On s’enfuit des fauteuils, on roule par la salle,
Interrogeant des yeux chaque riche paroi ;
Mais plus de boucliers, de lances pour leurs paumes !

Et les chefs d’entreprendre Ulysse avec courroux :
« Malheur à toi, forain, qui transperces les hommes !
C’en est fait de tes jeux, tu vas périr par nous.
Car tu viens de faucher la fleur la plus exquise
D’Ithaque ; aussi ton corps repaîtra les vautours. »

Chacun parlait ainsi, croyant que par méprise
Le meurtre avait eu lieu ; ces esprits à rebours
Ne sentaient pas sur eux planer l’heure fatale.

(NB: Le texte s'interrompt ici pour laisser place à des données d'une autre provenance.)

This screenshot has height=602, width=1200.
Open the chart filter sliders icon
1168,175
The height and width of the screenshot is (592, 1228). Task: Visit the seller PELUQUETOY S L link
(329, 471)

Les mirant de travers, le terrible matois :
« Chiens, vous ne pensiez point qu’à ma rive natale
Ilion me rendrait, vous qui pilliez mes toits,
À mes serves donniez lubriquement la chasse,
Et convoitiez de plus ma femme, moi vivant,
Sans redouter les dieux, souverains de l’espace,
Ni l’humaine vengeance à jamais vous suivant.
Aujourd’hui sur vous tous la Kère étend ses ailes. »

Il dit ; et dans leur sein court la pâle terreur ;
Tous cherchent comment fuir ses atteintes mortelles.
Eurymaque lui seul se campe en discoureur :
« S’il est vrai que tu sois l’errant monarque Ulysse,
À bon droit tu te plains des actes déloyaux
Consommés dans tes champs et dans cet édifice.